### DIRECTIONS
Every line from the one that contains "Open the Day 1 group label" to the end of the records must be restated word for word. No other line belongs in the answer.

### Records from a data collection
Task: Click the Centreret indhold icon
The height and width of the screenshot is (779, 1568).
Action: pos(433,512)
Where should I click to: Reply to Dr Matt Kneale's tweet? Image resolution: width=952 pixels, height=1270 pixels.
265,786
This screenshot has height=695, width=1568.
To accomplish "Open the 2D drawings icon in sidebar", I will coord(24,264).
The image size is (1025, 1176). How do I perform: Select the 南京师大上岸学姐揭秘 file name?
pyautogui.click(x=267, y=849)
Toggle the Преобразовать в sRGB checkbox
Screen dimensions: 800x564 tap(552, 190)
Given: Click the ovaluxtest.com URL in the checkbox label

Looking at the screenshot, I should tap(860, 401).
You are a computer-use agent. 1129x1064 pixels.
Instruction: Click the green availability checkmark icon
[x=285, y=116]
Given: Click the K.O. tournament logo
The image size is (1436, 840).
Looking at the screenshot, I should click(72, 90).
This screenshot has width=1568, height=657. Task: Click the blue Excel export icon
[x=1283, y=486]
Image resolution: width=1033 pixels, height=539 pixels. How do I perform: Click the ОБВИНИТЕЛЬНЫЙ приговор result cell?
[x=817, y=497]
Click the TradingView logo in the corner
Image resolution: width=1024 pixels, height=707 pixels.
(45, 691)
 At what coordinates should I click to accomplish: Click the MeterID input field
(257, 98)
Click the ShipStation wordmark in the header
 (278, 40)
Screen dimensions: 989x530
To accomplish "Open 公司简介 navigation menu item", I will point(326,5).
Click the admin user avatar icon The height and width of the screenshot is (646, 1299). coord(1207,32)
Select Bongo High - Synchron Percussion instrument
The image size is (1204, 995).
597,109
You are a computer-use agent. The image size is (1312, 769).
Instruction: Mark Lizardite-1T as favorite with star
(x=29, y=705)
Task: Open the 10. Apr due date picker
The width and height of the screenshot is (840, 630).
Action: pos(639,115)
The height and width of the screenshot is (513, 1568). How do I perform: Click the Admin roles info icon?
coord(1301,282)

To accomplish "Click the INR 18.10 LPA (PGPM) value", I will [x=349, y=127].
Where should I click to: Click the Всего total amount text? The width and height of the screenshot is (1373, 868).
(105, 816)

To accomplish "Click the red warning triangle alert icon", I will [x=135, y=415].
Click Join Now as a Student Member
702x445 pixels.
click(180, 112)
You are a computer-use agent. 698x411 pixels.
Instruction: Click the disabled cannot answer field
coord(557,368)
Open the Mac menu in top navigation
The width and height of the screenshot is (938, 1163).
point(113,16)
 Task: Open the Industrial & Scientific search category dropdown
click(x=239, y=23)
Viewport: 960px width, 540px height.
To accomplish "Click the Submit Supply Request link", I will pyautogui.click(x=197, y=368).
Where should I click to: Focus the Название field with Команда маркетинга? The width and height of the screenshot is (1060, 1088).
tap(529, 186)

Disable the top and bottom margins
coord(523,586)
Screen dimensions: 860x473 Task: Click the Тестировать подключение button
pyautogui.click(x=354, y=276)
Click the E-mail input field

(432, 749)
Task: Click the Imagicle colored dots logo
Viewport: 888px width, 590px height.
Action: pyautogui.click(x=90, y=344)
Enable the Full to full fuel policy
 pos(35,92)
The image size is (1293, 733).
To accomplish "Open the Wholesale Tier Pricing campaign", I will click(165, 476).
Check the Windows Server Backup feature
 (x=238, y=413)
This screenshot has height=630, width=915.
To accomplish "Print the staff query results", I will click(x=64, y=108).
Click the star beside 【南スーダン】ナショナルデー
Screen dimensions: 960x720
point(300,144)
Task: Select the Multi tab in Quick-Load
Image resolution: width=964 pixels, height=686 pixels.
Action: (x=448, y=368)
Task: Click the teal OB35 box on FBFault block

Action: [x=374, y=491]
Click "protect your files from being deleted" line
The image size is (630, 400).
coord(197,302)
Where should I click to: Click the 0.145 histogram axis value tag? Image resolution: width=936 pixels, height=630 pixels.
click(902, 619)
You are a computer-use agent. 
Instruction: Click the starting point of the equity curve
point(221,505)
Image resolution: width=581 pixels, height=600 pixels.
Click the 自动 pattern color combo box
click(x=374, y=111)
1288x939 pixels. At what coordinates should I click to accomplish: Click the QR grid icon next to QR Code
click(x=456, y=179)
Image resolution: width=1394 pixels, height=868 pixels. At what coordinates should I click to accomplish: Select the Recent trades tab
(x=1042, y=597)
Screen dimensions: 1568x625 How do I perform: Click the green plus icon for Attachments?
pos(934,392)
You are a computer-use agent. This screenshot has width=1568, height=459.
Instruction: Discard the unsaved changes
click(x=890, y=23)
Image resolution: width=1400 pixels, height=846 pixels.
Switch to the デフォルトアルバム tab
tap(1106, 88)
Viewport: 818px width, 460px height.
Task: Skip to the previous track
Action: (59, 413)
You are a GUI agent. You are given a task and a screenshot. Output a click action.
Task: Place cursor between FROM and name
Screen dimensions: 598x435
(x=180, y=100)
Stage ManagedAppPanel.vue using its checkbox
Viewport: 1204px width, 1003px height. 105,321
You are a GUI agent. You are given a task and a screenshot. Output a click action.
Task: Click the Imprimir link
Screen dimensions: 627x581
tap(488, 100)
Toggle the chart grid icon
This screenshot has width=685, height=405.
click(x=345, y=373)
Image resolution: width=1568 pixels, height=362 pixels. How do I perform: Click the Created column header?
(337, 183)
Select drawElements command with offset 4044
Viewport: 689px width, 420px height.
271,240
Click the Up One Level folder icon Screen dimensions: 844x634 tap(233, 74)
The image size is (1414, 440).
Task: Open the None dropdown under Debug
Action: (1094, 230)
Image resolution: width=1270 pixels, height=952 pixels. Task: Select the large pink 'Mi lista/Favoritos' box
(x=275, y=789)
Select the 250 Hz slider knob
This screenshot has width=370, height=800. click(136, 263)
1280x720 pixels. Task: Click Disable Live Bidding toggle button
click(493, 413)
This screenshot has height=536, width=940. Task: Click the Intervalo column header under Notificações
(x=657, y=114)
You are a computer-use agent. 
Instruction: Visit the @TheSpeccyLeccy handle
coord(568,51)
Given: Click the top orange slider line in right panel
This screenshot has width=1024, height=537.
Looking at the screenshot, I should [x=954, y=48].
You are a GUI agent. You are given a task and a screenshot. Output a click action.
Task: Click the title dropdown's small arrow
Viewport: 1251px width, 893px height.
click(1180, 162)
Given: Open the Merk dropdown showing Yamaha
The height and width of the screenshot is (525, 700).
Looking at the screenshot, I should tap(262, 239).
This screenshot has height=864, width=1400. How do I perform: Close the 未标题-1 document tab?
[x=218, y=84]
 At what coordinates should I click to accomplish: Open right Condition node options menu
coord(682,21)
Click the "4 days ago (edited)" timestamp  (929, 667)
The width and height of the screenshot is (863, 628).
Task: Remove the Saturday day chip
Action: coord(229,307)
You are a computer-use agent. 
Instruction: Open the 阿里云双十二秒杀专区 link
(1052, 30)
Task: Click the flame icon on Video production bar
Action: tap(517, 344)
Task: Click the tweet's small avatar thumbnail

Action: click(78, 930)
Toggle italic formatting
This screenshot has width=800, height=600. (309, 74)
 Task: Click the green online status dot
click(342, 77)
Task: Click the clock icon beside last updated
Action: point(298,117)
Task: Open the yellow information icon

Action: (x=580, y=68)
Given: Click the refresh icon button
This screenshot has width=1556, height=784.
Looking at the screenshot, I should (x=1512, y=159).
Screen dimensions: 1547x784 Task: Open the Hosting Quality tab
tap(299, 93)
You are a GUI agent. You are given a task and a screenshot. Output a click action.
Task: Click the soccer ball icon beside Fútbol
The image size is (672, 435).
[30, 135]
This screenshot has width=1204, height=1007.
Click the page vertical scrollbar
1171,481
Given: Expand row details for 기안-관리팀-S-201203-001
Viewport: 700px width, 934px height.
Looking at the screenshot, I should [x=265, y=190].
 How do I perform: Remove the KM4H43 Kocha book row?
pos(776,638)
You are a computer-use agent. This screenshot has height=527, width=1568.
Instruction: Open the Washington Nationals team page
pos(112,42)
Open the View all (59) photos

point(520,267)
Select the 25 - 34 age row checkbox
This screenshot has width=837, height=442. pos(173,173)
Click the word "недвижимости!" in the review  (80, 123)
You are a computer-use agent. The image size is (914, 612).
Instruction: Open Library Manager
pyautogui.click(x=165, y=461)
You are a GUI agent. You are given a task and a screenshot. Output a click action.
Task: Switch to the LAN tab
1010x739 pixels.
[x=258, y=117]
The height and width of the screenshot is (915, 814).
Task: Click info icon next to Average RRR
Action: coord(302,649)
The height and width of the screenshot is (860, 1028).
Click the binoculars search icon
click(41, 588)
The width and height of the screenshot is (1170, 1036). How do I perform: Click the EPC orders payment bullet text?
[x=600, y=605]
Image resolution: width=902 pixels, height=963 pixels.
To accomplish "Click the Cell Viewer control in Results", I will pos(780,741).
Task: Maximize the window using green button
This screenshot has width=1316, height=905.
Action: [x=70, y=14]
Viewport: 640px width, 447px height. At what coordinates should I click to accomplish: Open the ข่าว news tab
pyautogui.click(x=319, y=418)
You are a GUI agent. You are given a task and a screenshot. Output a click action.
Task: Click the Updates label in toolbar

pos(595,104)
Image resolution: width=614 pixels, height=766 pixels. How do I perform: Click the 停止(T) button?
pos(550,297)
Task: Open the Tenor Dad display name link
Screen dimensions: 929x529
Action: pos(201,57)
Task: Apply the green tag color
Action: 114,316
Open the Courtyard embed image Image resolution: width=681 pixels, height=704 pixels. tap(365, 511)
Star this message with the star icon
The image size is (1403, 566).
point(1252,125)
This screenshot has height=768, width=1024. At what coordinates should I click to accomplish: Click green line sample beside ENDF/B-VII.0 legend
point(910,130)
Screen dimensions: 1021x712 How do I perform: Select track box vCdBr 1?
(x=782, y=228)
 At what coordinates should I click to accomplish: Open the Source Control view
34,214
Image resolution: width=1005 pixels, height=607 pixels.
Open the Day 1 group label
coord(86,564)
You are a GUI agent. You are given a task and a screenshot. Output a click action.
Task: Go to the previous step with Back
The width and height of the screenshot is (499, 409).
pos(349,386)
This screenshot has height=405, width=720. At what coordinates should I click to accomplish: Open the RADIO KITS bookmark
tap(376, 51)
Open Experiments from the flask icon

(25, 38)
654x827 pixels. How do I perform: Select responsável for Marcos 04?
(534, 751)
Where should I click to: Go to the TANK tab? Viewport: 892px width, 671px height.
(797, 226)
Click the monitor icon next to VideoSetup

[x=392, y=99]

### REPLY TO THE EXERCISE
Open the Day 1 group label
coord(86,564)
You are a GUI agent. You are given a task and a screenshot. Output a click action.
Task: Go to the previous step with Back
The width and height of the screenshot is (499, 409).
pos(349,386)
This screenshot has height=405, width=720. At what coordinates should I click to accomplish: Open the RADIO KITS bookmark
tap(376, 51)
Open Experiments from the flask icon

(25, 38)
654x827 pixels. How do I perform: Select responsável for Marcos 04?
(534, 751)
Where should I click to: Go to the TANK tab? Viewport: 892px width, 671px height.
(797, 226)
Click the monitor icon next to VideoSetup

[x=392, y=99]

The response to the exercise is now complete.